Sicherheit

ICC friert Gelder von Duterte ein

ICC haben einen Antrag der Staatsanwaltschaft genehmigt, alle Gelder einzufrieren, die bei der Verhaftung des ehemaligen philippinischen Präsidenten Rodrigo Duterte beschlagnahmt wurden. Duterte wurde im vergangenen Jahr in einem hochkarätigen Verfahren festgenommen.

Top down of cross road traffic with cars, trucks, vehicles in aerial view. Downtown of Manila citygoinyk
Symbolbild: Envato

Laut öffentlichen Einreichungen der Strafkammer III genehmigte das Gericht den Antrag der Staatsanwaltschaft, alle Gelder einzufrieren, die bei der Festnahme des 81-jährigen ehemaligen Präsidenten am Flughafen Manila beschlagnahmt wurden. Er wurde im März 2025 in die Obhut des Gerichtshofs in Den Haag überstellt.

Das ICC-Register verwahrt das beschlagnahmte Eigentum in der Haftanstalt in Den Haag. Der genaue Betrag der bei Duterte sichergestellten Gelder wurde nicht bekannt gegeben. Die Einfrierung der Vermögenswerte hat einen heftigen Rechtsstreit zwischen den Staatsanwälten und dem Verteidigungsteam von Duterte ausgelöst.

Das Verteidigungsteam, angeführt von dem britischen Anwalt Peter Haynes, bezeichnete den Einfrierungsbeschluss zunächst als „unnötig“ und „sinnlos“. Sie argumentierten, dass die Gelder bereits im ICC-Register gesichert seien und die Maßnahme keine praktische Wirkung habe.

Der Kern des Streits hat sich nun auf andere persönliche Gegenstände verlagert, die bei der Festnahme beschlagnahmt wurden, insbesondere einen Schlüsselbund. Die Staatsanwaltschaft beantragte Zugang, um alle Gegenstände und Schlüssel im Besitz des Registers zu inspizieren und festzustellen, ob sie mit weiteren Beweisen oder verborgenen Vermögenswerten in Verbindung stehen.

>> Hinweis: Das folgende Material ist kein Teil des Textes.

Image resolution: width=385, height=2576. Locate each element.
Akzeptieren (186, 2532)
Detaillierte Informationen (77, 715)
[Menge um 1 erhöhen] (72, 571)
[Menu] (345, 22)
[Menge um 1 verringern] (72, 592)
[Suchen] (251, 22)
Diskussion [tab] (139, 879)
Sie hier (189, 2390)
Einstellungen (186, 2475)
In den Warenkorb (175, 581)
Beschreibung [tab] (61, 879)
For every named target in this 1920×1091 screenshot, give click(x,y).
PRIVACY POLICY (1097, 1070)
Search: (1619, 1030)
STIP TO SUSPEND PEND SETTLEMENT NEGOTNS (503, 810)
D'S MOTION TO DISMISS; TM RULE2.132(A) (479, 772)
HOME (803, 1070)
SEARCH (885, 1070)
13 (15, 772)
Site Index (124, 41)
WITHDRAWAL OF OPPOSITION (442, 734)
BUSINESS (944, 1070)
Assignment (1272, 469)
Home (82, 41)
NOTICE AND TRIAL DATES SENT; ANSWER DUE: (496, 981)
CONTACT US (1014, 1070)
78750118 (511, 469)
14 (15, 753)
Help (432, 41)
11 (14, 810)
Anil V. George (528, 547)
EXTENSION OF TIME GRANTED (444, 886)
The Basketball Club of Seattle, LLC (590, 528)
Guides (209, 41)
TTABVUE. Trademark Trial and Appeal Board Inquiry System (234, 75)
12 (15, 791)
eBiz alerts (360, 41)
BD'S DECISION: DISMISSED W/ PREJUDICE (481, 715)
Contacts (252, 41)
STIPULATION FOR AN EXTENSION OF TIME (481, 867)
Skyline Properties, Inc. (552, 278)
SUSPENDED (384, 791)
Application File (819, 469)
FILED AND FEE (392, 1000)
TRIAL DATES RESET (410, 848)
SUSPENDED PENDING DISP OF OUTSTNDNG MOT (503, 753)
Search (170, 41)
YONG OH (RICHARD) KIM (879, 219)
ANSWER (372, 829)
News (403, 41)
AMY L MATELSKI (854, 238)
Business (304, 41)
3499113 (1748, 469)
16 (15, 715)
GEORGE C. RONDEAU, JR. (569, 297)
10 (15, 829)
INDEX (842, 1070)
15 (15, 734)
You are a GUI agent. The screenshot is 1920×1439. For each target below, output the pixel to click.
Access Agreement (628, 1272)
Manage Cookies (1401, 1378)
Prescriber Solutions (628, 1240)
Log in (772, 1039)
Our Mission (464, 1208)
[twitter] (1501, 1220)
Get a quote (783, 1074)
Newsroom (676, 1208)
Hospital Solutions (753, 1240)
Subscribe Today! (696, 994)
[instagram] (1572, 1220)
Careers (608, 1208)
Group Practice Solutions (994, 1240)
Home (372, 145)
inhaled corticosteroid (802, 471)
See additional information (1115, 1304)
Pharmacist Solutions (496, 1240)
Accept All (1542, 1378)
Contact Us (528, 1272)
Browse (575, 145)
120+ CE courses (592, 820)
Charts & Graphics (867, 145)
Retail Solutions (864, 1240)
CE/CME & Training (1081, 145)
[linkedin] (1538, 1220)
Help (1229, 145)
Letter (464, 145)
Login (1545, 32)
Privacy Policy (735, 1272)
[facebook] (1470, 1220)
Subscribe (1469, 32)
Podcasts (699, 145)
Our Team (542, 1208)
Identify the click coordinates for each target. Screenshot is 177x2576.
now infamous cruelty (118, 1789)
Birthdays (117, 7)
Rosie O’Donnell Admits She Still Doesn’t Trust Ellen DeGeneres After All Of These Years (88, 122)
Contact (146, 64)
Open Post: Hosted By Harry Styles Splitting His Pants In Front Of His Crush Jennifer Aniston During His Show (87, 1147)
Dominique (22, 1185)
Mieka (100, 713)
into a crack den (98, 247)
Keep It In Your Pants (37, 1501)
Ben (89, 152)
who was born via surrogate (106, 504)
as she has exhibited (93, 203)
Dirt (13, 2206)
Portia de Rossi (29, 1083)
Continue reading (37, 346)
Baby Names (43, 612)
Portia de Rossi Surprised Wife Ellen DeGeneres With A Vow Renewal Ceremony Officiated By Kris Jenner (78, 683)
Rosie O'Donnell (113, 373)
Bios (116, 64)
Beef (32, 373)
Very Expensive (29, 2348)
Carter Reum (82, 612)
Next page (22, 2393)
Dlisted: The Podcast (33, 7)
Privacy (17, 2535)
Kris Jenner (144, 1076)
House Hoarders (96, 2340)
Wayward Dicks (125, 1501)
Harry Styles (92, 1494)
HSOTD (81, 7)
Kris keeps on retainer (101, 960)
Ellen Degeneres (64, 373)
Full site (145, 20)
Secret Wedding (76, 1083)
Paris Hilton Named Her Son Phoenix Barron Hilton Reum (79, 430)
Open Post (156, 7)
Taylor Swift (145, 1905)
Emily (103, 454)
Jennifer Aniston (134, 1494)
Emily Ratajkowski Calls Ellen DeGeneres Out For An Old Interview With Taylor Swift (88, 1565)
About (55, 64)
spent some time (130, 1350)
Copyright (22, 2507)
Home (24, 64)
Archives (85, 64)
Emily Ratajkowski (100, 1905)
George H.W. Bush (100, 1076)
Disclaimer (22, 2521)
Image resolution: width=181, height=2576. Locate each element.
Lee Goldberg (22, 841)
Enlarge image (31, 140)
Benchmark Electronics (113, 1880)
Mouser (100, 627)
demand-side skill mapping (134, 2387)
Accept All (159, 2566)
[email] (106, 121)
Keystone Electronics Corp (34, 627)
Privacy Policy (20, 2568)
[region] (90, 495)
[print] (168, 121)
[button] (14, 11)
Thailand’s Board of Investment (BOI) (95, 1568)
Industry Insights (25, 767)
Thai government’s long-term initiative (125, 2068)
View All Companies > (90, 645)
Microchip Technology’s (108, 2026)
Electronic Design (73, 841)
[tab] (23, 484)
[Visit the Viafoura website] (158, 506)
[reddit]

Duterte's Anwälte lehnten dies entschieden ab und bezeichneten den Antrag als unberechtigte Übergriffigkeit. Haynes erklärte in der Verteidigungseinreichung, dass der Antrag im Wesentlichen eine „Fischzugaktion“ sei. Die Staatsanwaltschaft habe keine Beweise vorgelegt, die die Schlüssel mit den angeblichen Verbrechen oder relevanten Vermögenswerten in Verbindung bringen.

Die Verteidigung betonte, dass die Grundlage für einen solchen Antrag vor der Untersuchung bestehen müsse und nicht als Ergebnis davon entstehen dürfe. Die Staatsanwaltschaft dürfe nicht die Schlüssel untersuchen, um nachträglich die Beweisführung zu artikulieren, die erforderlich sei, um diese Untersuchung zu rechtfertigen.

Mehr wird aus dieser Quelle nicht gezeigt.